De vuelta a los vestidores, construyó su nuevo ser paso a paso. Empezó con las medias de seda y las enaguas, después siguió con la corsetería y las faldas exteriores, los guantes y más cosas.
—¿Mi señora necesita ayuda con el pelo? —preguntó una mujer y, al fijarse, Sofía vio que una sirvienta la estaba mirando.
—Si es tan amable —dijo Sofía, intentando recordar cómo hablaban los nobles. Se le ocurrió que sería más fácil si nadie pensaba que era de por allí, así que añadió un toque del acento de los Estados Mercantes que había oído en la modista. Ante su sorpresa, salió con facilidad, su voz se adaptó con la misma rapidez que lo había hecho el resto de ella.
La chica le secó y le trenzó el pelo con un elaborado nudo que Sofía apenas podía seguir. Cuando hubo acabado, se colocó la máscara y se dirigió hacia fuera, abriéndose camino entre los carruajes hasta encontrar uno que no estaba cogido.

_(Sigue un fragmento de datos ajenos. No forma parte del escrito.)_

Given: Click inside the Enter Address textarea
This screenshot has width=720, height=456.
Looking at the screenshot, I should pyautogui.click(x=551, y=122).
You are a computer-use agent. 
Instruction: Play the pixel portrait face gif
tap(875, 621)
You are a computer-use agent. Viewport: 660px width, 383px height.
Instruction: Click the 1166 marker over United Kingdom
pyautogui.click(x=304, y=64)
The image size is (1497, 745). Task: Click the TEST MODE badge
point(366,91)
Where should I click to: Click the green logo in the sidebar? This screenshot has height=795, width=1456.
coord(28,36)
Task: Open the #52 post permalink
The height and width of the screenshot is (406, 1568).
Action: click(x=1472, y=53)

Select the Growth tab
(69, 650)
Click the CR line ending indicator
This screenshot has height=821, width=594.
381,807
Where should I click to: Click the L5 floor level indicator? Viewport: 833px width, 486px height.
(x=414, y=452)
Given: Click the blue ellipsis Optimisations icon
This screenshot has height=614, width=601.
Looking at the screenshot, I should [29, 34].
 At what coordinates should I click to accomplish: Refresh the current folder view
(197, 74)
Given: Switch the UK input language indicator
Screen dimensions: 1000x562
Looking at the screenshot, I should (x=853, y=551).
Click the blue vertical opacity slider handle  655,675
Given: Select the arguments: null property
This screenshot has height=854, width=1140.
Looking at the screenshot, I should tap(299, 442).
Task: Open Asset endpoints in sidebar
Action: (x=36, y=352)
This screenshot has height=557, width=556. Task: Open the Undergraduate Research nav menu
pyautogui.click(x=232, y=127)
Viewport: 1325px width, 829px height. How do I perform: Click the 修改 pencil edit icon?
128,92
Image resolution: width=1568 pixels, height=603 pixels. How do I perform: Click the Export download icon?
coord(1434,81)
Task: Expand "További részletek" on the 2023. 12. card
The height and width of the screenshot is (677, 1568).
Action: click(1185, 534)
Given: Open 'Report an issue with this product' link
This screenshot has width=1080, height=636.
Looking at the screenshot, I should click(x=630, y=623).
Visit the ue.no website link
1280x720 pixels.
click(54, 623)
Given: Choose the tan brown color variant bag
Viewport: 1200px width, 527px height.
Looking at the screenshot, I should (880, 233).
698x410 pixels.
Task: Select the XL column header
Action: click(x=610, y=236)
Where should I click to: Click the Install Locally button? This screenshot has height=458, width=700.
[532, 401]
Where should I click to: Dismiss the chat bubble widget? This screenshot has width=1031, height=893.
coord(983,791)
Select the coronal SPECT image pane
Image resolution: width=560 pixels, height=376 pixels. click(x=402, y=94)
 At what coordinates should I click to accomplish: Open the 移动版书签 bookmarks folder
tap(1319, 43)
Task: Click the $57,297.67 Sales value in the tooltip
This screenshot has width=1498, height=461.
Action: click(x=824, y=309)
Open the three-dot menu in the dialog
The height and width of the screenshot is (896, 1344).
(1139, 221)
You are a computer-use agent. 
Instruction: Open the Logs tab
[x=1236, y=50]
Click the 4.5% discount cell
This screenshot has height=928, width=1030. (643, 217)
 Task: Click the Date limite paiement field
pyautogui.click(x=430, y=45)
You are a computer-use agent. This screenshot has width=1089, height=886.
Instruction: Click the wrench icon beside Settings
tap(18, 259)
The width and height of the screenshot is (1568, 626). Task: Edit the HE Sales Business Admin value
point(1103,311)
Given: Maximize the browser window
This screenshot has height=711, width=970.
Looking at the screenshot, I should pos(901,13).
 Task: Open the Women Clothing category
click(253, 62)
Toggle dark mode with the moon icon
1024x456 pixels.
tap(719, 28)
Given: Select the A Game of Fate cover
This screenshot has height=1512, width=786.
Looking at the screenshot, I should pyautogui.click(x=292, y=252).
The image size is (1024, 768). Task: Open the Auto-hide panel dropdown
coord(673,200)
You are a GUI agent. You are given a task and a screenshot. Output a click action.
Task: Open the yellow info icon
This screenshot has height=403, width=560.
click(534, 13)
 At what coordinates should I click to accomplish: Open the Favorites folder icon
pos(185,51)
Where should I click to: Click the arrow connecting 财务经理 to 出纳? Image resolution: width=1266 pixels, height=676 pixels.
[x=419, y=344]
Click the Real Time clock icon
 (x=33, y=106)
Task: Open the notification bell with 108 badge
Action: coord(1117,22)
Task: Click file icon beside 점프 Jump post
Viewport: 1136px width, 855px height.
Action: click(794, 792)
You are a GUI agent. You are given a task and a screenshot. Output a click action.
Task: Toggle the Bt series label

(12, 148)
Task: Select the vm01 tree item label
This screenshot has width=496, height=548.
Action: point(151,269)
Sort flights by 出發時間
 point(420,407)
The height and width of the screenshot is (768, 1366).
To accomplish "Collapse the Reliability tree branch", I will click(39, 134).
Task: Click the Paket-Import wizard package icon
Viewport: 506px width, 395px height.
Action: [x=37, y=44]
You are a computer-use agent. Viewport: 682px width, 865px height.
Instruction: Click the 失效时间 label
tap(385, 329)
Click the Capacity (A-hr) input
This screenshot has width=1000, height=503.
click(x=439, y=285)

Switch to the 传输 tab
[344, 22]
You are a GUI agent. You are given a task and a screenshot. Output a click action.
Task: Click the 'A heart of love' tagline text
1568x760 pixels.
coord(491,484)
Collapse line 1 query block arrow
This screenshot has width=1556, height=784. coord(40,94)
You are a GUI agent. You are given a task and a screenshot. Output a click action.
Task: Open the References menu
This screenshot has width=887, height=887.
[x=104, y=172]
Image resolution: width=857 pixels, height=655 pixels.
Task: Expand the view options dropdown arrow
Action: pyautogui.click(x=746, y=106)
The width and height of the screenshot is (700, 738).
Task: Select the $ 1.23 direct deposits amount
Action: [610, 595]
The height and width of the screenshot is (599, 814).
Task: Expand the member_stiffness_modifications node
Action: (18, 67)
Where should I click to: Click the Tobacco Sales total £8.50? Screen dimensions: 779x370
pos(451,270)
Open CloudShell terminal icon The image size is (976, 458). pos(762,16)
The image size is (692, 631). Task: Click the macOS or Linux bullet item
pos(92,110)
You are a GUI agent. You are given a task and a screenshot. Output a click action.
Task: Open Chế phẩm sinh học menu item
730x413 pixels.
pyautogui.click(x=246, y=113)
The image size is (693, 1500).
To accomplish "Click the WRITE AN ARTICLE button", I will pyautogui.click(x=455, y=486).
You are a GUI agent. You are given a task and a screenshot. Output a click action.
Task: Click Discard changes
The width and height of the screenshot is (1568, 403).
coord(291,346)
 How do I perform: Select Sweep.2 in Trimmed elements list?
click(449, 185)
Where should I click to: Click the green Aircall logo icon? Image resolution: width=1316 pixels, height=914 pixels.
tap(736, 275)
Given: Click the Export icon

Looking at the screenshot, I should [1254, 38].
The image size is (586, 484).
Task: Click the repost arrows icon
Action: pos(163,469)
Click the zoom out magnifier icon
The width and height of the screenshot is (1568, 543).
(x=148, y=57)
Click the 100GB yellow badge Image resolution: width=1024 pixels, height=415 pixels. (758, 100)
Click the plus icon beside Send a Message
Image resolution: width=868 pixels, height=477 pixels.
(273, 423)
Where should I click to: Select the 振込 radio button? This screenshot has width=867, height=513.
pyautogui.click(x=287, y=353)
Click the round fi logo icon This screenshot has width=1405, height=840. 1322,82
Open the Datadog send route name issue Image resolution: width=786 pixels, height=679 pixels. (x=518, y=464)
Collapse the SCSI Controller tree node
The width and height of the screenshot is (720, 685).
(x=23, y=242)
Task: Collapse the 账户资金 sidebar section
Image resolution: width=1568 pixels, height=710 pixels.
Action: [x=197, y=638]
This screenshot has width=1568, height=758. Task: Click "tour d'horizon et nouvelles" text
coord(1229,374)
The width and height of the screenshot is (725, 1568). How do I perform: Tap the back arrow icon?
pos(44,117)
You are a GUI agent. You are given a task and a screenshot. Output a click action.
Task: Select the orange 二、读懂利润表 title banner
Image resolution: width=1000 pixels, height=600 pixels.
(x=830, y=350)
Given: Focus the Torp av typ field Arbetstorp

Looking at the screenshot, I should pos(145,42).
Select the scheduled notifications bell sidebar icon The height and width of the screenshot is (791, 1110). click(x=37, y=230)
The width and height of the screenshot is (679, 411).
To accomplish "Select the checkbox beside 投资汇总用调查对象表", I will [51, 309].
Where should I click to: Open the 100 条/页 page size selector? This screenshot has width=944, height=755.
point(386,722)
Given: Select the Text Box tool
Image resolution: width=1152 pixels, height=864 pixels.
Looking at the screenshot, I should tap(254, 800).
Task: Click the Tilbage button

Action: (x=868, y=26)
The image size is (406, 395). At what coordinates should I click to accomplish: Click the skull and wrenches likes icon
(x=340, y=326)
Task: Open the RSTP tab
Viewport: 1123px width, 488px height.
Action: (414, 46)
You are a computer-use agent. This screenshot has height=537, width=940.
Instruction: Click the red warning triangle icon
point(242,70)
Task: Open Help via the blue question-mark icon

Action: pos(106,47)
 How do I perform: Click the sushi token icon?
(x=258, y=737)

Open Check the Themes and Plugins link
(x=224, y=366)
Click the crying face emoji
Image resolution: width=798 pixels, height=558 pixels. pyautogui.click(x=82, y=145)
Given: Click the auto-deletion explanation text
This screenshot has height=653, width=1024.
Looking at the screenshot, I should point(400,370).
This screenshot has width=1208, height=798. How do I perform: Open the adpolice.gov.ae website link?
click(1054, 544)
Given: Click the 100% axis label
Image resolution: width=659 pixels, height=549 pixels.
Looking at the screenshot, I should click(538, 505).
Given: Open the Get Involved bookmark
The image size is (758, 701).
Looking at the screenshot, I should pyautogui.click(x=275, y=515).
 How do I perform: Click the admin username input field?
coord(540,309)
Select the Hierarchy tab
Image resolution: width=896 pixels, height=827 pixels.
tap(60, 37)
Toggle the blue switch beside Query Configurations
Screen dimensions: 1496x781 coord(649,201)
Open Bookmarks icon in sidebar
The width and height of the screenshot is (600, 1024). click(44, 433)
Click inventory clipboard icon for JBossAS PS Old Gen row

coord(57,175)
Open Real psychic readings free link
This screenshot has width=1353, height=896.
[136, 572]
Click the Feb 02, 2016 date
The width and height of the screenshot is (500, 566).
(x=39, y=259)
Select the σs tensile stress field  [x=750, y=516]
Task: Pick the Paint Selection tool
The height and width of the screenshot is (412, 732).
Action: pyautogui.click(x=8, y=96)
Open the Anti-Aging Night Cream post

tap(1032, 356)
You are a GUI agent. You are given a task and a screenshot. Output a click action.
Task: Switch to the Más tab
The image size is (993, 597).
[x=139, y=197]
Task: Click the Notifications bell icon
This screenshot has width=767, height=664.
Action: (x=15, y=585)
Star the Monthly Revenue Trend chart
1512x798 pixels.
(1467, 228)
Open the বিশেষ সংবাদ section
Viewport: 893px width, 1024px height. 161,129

—¡Eh, tú! –exclamó, su recién descubierta voz que ahora mismo se le hacía rara a los oídos—. ¡Sí, tú! Llévame ahora mismo a palacio y no te detengas por el camino. Tengo prisa. Y no empieces a preguntar por la tarifa. Puedes enviar la cuenta a Lord Dunham y puede estar agradecido de que esto sea lo único que yo le cueste esta noche.
Ni tan solo sabía si existía un Lord Dunham, pero el nombre sonaba bien. Esperaba que el conductor del carruaje discutiera o, por lo menos, regateara con la tarifa. Pero, en cambio, simplemente bajó la cabeza.
—Sí, mi señora.
La vuelta en carruaje por la ciudad fue más cómoda de lo que Sofía podría haber imaginado. Más cómodo que saltar detrás de los carros y, desde luego, mucho más corto. En cuestión de minutos, vio que se acercaban a las puertas. Sofía sintió que se le tensaba el corazón, porque el mismo sirviente todavía estaba trabajando en ellas. ¿Lo conseguiría? ¿La reconocería?
El carruaje redujo la velocidad y Sofía se forzó a asomarse, con la esperanza de parecer lo que debía.
—¿Todavía está en su apogeo el baile? —preguntó con su nuevo acento—. ¿He llegado en el momento adecuado para impresionar? Yendo al grano, ¿qué aspecto tengo? Mis sirvientas me dicen que es adecuado para vuestra corte, pero a mí me parece que parezco una prostituta del muelle.
No pudo resistirse a aquella pequeña venganza. El sirviente que estaba en la puerta le hizo una gran reverencia.
—Mi señora no podría haber calculado mejor su llegada —le aseguró, con el tipo de falsa sinceridad que Sofía imaginaba que les gustaba a los nobles—. Y, por supuesto, se ve absolutamente bella. Por favor, siga todo recto.
Sofía cerró la cortina del carruaje cuando se puso en marcha, pero solo para esconder su estupefacción y alivio. Estaba funcionando. Estaba funcionando de verdad.
Solo esperaba que las cosas estuvieran funcionando también para Catalina.